§ **Work required**
Present the data from the line with "Screen dimensions: 783x499" up to and including the final line as a JSON list of strings, one string per line, with blank lines and the pictures left out.

BEGIN Given information

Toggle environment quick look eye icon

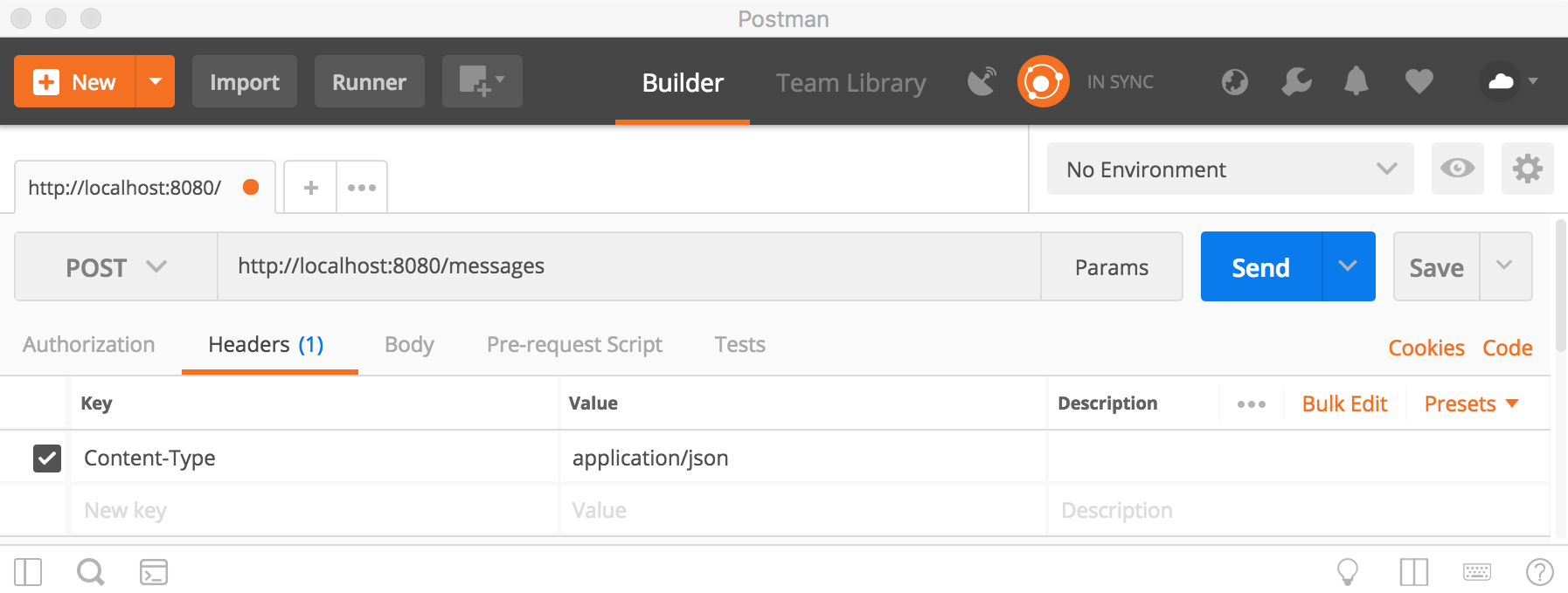[1457, 169]
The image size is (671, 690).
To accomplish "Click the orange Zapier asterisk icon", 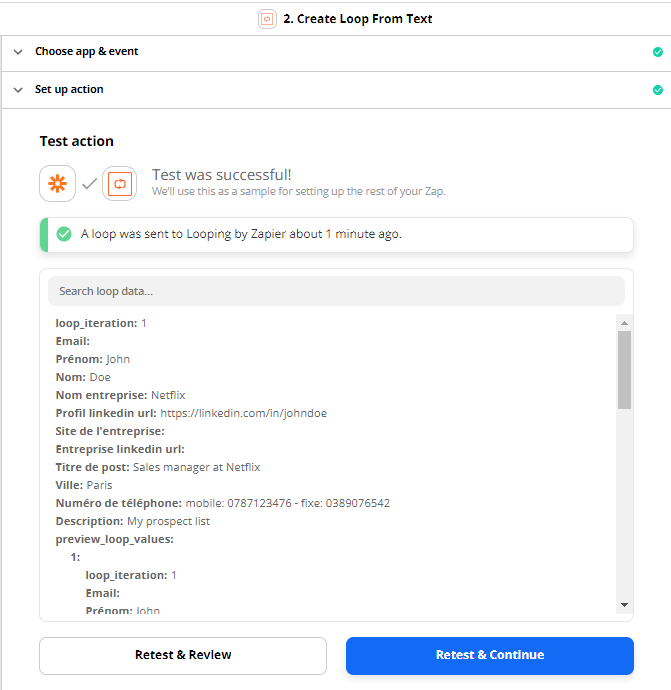I will (58, 184).
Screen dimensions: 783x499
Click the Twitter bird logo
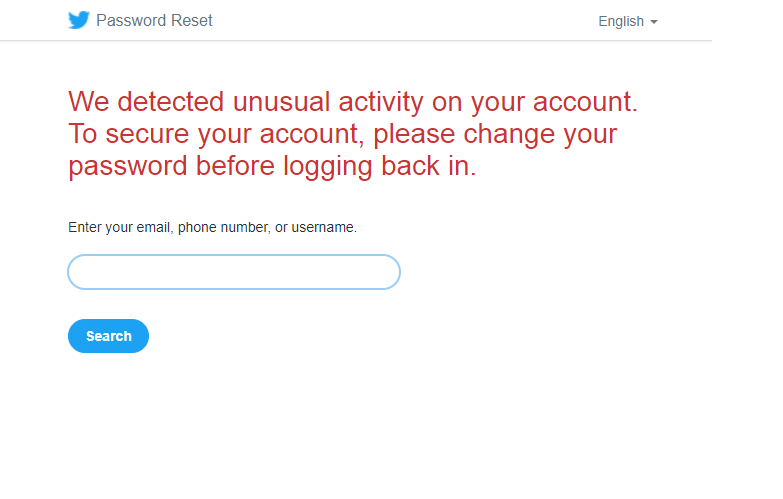point(78,20)
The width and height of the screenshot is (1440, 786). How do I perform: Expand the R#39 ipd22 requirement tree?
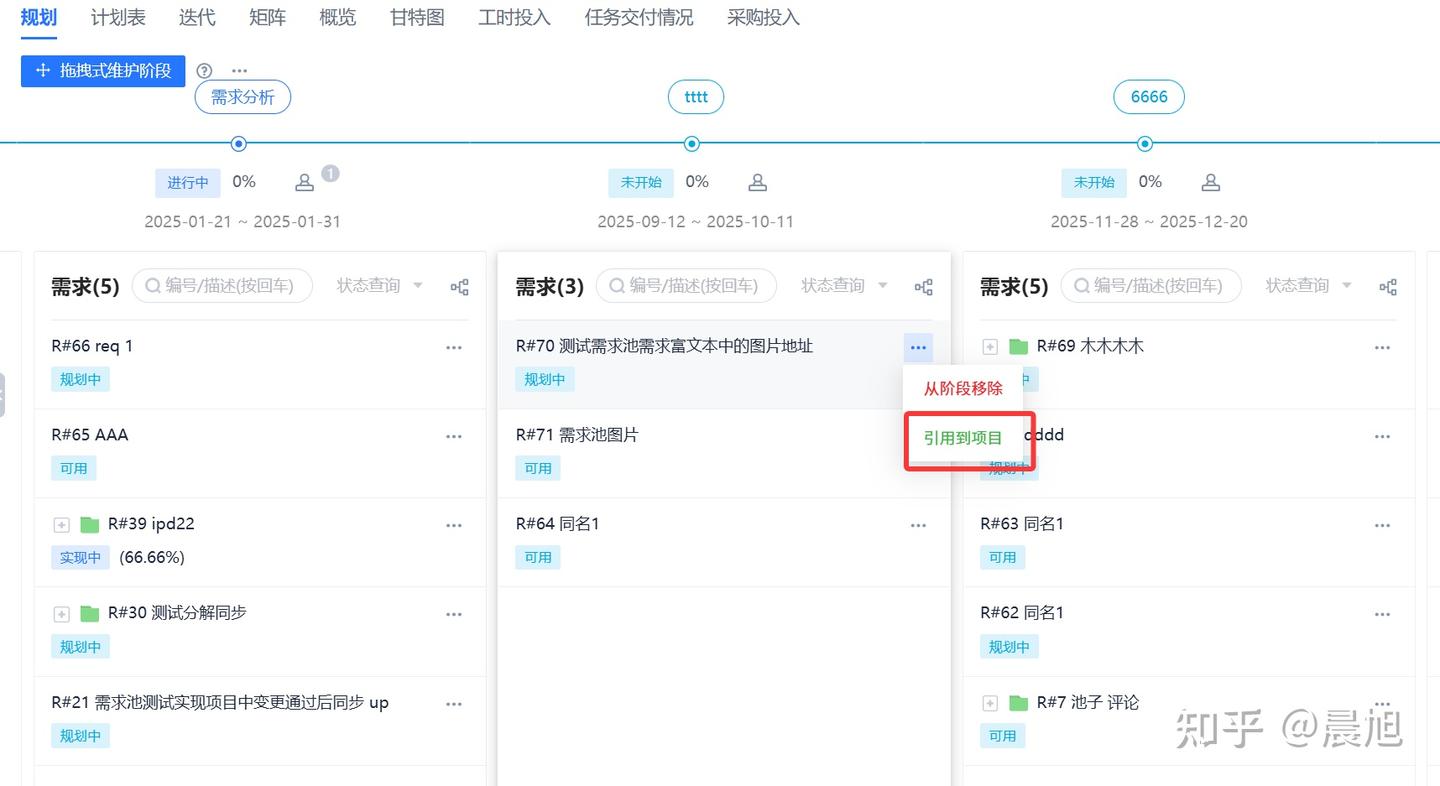click(62, 525)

END Given information

§ **Response to the task**
[
  "Screen dimensions: 783x499",
  "Click the Twitter bird logo",
  "point(78,20)",
  "The width and height of the screenshot is (1440, 786). How do I perform: Expand the R#39 ipd22 requirement tree?",
  "click(62, 525)"
]